For each patient in the antibiotic prescribing sample, we calculated the person-years at risk between the start and end of the patient’s record. Person-years was grouped by gender, age group, and comorbidity. Age groups were from 0 to 4, 5 to 9, and 10 to 14 years and then 10-year age groups up to 85 years and over. Infection consultations were evaluated using Read codes as outlined above. Antibiotic prescriptions were evaluated using product codes for antibiotics listed in section 5.1 of the British National Formulary, excluding methenamine and drugs for tuberculosis and leprosy. Different antibiotic classes and antibiotic doses were not considered further in this analysis. Multiple antibiotic prescription records on the same day were considered as a single antibiotic prescription.
Evaluation of frailty
We used Clegg’s e-Frailty Index to evaluate frailty level . The e-Frailty Index includes 36 deficits, which are evaluated as present or absent based on Read-coded electronic health records. Patients were classified as being ‘nonfrail’ or having ‘mild’, ‘moderate’, or ‘severe’ frailty based on the number of deficits recorded. We evaluated frailty for each patient in each calendar year of study  in order to provide a frailty estimate for the index year of each sepsis episode. We also estimated consultation rates and antibiotic prescribing proportions by frailty category for the antibiotic prescribing sample. As full electronic health record data were not available for the entire CPRD GOLD denominator, we allocated person-years to frailty categories using the proportion in each frailty category that we observed in the antibiotic prescribing sample. Although the concept of frailty may be applied at any age, frailty was only evaluated from 55 years and older because most patients under the age of 55 years were classed as nonfrail or as having only mild frailty (S5 Table).

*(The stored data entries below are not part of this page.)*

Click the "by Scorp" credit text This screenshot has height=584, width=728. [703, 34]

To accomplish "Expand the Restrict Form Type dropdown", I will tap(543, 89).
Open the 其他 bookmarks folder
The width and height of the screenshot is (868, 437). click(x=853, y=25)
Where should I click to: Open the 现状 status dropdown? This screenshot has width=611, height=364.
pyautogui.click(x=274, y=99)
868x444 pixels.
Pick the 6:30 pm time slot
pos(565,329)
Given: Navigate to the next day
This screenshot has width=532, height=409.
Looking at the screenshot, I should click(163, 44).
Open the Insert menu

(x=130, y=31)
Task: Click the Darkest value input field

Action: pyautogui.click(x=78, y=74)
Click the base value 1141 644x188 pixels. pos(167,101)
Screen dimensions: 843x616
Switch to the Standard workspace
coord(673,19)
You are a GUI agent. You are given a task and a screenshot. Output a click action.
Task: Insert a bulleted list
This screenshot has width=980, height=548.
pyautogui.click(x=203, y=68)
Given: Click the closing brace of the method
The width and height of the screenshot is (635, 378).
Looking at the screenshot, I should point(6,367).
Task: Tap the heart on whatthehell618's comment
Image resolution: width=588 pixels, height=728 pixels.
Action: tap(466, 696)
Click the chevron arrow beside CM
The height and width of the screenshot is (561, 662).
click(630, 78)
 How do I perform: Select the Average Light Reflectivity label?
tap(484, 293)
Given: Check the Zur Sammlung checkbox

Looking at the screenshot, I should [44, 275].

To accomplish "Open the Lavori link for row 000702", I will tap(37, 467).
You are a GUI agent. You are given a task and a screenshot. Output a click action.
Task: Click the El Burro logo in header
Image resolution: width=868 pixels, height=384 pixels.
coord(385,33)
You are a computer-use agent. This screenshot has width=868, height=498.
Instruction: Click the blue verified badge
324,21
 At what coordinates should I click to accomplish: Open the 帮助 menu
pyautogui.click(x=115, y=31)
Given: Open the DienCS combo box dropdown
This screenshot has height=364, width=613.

In order to evaluate the probability of sepsis following an infection consultation in primary care, we constructed a decision tree (Fig 1) . An individual developing an infection may decide to consult their general practice or not; if they consult, they may be prescribed antibiotics or not; subsequently, they may develop sepsis or not. We used estimates from CPRD data analysis to populate the decision tree with empirical estimates for probabilities as outlined in Table 1. We used Bayes’ theorem to estimate the probability of sepsis following an infection consultation if antibiotics were prescribed or if antibiotics were not prescribed. We estimated the ‘number needed to treat’ (NNT), the number of antibiotic prescriptions required to prevent one sepsis event, as the reciprocal of the difference in probability of sepsis with and without antibiotics. We obtained central estimates and 95% uncertainty intervals from 10,000 random draws from the beta distribution . All estimates were stratified by gender and 10-year age group. For the population aged 55 years and older, we also stratified by frailty category. We also evaluated subgroups of common infections, including RTI, skin infections, and UTI.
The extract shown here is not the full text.